Dünyâ’nın kaynaklarını dibine kadar tüketmek isteyen seküler zihniyet, doğal olarak evlenmek ve çocuk yapmaktan korkuyor ve kaçınıyor. Çünkü çoluk-çocuğuyla bile olsa Dünyâ’nın sınırlı kaynaklarını paylaşmak istemiyor.

 

İslâm’ı bilmeyenler, müslümanların yoğun bir zâhitlikle uğraşmaktan başka bir şey yapmamaları gerektiğini düşünürler. Bu zannın arkasında, zâhitlikle kendini açığa çıkaran tasavvuf zihniyeti ve modeli vardır.

 

Modernizm nerede ve ne zaman olursa-olsun hep aynı sonuçları üretir. Çünkü Allahsızdır ve Allahsızlık târih boyunca hep aynı düşünceleri ve sonuçları üretmiştir. Zîrâ küfür tek bir millet ve tek bir zihniyettir.

 

Müslümanların ve doğu’nun batı karşısında -görece- geri kalmasının nedenlerinden biri de, müslümanların ve doğu’nun, batı ile ahlâk-dışı bir yarışa girmek istemeyişi idi.

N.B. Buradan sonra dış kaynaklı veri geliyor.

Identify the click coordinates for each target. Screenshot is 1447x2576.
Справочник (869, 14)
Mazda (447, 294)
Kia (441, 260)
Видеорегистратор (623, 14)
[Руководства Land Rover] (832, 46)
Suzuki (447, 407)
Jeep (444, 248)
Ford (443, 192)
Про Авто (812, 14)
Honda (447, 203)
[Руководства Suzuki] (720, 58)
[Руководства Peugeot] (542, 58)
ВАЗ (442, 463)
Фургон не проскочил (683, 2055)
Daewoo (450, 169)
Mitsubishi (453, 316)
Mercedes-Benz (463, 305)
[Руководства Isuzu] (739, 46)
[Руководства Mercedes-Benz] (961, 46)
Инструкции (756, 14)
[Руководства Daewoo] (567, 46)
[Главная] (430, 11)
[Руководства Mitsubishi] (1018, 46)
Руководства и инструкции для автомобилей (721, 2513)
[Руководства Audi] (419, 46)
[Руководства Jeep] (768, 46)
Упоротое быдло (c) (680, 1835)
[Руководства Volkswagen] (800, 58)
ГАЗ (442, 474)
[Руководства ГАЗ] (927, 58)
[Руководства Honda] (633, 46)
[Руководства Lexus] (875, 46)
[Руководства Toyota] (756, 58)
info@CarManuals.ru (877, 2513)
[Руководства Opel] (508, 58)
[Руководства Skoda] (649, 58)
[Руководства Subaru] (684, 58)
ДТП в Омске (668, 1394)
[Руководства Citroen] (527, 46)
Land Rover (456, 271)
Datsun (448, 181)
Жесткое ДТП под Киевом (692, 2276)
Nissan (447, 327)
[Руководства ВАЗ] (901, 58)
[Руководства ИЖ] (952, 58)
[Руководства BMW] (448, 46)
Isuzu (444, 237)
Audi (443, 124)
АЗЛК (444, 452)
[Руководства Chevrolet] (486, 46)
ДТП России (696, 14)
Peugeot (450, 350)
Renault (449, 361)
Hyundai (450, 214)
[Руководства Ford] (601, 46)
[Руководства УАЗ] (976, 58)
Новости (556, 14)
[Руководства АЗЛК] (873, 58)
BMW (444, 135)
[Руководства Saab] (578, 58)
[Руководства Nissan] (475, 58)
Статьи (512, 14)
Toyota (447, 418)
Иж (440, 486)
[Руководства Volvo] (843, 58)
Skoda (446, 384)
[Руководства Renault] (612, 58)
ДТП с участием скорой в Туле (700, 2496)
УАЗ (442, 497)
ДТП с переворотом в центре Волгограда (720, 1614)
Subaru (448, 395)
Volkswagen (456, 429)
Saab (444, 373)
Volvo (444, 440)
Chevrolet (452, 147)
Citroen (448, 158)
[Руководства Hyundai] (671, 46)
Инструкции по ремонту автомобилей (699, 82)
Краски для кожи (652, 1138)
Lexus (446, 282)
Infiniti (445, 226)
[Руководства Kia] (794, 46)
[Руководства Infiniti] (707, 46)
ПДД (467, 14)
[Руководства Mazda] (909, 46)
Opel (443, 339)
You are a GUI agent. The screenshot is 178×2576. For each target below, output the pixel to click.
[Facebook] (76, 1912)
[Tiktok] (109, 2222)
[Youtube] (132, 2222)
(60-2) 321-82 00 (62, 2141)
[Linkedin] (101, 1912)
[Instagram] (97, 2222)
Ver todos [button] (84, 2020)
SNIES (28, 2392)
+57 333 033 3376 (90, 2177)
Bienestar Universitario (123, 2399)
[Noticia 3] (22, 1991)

Çünkü İslâm’da ve doğu’da, ahlâk-dışı bir kulvarda yarışmak zihniyeti yoktur.

 

Tasavvur, düşünce ve söyleminizin doğru olup-olmadığının sağlaması ve testi, ancak amel-eylem ve davranışlarla yapılabilir. Son 3-5 yıl içindeki düşünceniz ve inanışınız sizi -İslâmî anlamda- doğruya mı yoksa yanlışa mı götürdü? ona bakmak gerekir. Yâni son 3-5 yıl içindeki düşünceniz ve zihniyetiniz size artı bir katkı mı yoksa eksi bir katkı mı yaptı ona bakmak gerekir. Arttınız mı eksildiniz mi? ona bakın ve ona göre tasavvur, düşünce ve söyleminizin doğru yada yanlış olduğunu anlayın. Sonuçta da İslâmî bir zihniyete mi yoksa seküler bir zihniyete mi sâhip olduğunuzu görmüş olursunuz.

 

Modern-seküler ortamda, kâfir, müşrik, zâlim, fâizci zihniyet her zaman kazanır. Tâ ki; devrimci bir lîder, adanmış bir toplum-nesil ve İslâmî bir devrim olana kadar. Çünkü İslâmî bir devrim olmadan hakîki bir değişim ve dönüşüm de olmaz, hakîki bir iyilik de ortaya çıkmaz. İslâmî bir devrimi yapacak olanlar elbette İslâmî bir zihniyete sâhip olanlar olacaktır ki bu zihniyet elbette Kur’ân ve Sünnet ile ikâme edilecektir.

 

Günümüz, seküler zihniyetin tüm Dünyâ’yı kuşattığı ve baskı Altına aldığı bir zamandır. Bu durum ancak İslâmî zihniyete sâhip olan mü’minlerle değişebilir ve böylece hak ve hakîkat-merkezli İslâmî zihniyet hayâta hâkim olabilir. Bunun başka bir yolu yoktur. Bu nedenle Allah şöyle der:

 

“Sizden; hayra çağıran, iyiliği (mârufu) emreden ve kötülükten (münkerden) sakındıran bir topluluk bulunsun. Kurtuluşa erenler işte bunlardır” (Âl-i İmran 104).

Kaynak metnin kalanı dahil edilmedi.